> [Selected excerpt]:
RdlD RNA (regulator detected in LDR-D) is a family of small non-coding RNAs which repress the protein LdrD in a type I toxin-antitoxin system. It was discovered in Escherichia coli strain K-12 in a long direct repeat (LDR) named LDR-D. This locus encodes two products: a 35 amino acid peptide toxin (ldrD) and a 60 nucleotide RNA antitoxin. The 374nt toxin mRNA has a half-life of around 30 minutes while rdlD RNA has a half-life of only 2 minutes. This is in keeping with other type I toxin-antitoxin systems.

Northern blots showed that ldrD and rdlD are both transcribed and primer extension analysis showed the rdlD transcript is not translated.

Homologues exist in related Enterobacteriaceae such as Salmonella enterica and Shigella boydii. The Ldr peptide genes that have been discovered are thought to have evolved from a common ancestor.

> [Supplied material]:
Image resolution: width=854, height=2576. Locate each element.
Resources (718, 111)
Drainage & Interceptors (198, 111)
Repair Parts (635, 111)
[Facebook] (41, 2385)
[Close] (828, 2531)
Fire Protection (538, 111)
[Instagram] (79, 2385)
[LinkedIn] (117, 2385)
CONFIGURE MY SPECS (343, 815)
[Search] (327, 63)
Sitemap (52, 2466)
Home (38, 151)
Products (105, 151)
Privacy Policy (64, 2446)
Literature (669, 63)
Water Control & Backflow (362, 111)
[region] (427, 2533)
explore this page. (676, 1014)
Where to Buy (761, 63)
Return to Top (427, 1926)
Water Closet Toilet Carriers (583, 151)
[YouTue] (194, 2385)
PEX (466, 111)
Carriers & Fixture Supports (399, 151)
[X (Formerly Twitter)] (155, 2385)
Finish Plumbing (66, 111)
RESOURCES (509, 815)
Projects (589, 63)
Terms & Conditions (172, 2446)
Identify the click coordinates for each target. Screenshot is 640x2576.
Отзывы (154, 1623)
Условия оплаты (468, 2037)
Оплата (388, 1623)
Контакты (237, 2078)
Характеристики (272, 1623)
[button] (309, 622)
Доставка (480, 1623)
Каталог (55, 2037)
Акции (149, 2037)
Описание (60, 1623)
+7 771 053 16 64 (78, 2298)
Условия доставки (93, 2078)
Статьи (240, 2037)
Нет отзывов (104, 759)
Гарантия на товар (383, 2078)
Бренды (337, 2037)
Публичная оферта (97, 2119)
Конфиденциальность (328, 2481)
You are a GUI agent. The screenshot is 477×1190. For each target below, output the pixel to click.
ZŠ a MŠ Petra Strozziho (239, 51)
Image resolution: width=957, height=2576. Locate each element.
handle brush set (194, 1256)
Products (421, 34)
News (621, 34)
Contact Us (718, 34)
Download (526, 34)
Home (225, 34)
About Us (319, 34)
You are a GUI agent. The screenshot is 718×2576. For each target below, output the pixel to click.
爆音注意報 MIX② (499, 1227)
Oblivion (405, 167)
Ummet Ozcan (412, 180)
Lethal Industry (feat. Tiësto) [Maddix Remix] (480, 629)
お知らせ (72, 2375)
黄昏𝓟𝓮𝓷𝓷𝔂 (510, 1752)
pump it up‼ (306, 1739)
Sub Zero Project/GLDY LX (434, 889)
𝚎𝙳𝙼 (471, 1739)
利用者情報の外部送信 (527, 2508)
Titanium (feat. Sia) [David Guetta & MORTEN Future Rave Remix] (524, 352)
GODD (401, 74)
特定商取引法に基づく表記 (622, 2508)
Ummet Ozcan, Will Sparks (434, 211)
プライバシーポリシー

> [Work task]: Write out the part of the RdlD RNA passage that begins at "RdlD RNA (regulator" and ends after "I toxin-antitoxin systems.".

> [Output of the exercise]:
RdlD RNA (regulator detected in LDR-D) is a family of small non-coding RNAs which repress the protein LdrD in a type I toxin-antitoxin system. It was discovered in Escherichia coli strain K-12 in a long direct repeat (LDR) named LDR-D. This locus encodes two products: a 35 amino acid peptide toxin (ldrD) and a 60 nucleotide RNA antitoxin. The 374nt toxin mRNA has a half-life of around 30 minutes while rdlD RNA has a half-life of only 2 minutes. This is in keeping with other type I toxin-antitoxin systems.